The SGF said, “There is no gainsaying that the outbreak of COVID-19 pandemic in Nigeria, which was triggered when the index case was confirmed on the 27th of February 2020, precipitated significant disruptions to the healthcare system and socio-economic lives of Nigerians.

​”Due to the evolving dynamics of COVID-19 pandemic with progressive mutations of the virus to more transmissible and deadly variants, the international community has corroborated the insinuation that the pandemic will persist for few more years.

“This understanding has impelled world leaders recently to come to a conclusion that if efforts are not renewed and aggressive measures are not taken, COVID-19 pandemic will continue to ravage humanity well longer than earlier envisaged. Hence, the need to adopt an ambitious (but cautious) agenda to end the COVID-19 pandemic by the year 2022.”
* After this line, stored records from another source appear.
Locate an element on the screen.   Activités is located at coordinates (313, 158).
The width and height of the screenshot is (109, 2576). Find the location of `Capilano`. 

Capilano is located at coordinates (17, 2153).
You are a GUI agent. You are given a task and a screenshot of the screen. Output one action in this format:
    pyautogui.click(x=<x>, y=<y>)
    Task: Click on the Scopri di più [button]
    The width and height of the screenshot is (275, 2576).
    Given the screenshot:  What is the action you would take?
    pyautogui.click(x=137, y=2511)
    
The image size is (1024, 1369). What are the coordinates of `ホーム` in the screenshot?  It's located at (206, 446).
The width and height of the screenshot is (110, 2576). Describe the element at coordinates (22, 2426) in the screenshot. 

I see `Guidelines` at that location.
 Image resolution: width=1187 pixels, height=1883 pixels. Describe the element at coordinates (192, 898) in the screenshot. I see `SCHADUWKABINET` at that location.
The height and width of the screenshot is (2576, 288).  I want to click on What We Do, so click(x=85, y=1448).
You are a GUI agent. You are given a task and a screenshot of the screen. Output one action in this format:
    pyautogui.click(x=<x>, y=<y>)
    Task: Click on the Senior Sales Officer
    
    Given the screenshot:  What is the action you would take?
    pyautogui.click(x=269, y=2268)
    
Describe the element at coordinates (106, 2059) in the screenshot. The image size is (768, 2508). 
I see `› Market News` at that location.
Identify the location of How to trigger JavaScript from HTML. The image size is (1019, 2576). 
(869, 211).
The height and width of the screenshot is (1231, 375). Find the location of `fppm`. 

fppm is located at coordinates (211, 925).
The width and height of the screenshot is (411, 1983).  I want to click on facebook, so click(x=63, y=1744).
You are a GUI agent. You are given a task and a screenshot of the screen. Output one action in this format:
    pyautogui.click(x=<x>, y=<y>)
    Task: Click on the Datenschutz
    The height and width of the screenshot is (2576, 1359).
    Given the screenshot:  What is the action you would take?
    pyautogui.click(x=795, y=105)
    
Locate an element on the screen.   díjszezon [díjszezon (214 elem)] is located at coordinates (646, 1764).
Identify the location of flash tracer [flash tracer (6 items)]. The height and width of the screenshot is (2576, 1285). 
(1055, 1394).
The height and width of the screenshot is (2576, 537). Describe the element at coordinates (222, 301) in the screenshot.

He said the summit is a follow-up towards Nigeria’s commitment to the ambitious global agenda/movement to end the COVID-19 pandemic by 2022 and build back better.

“​Global efforts at ending COVID-19 pandemic are intrinsically linked to the call for nations of the world to take steps towards strengthening their health system and bio-security- which will make for better pandemic preparedness and the ability to respond more robustly and swiftly to future pandemics,” Mustapha said.

 

He asked stakeholders to encourage all eligible persons to get vaccinated and keep observing the necessary preventive COVID-19 measures.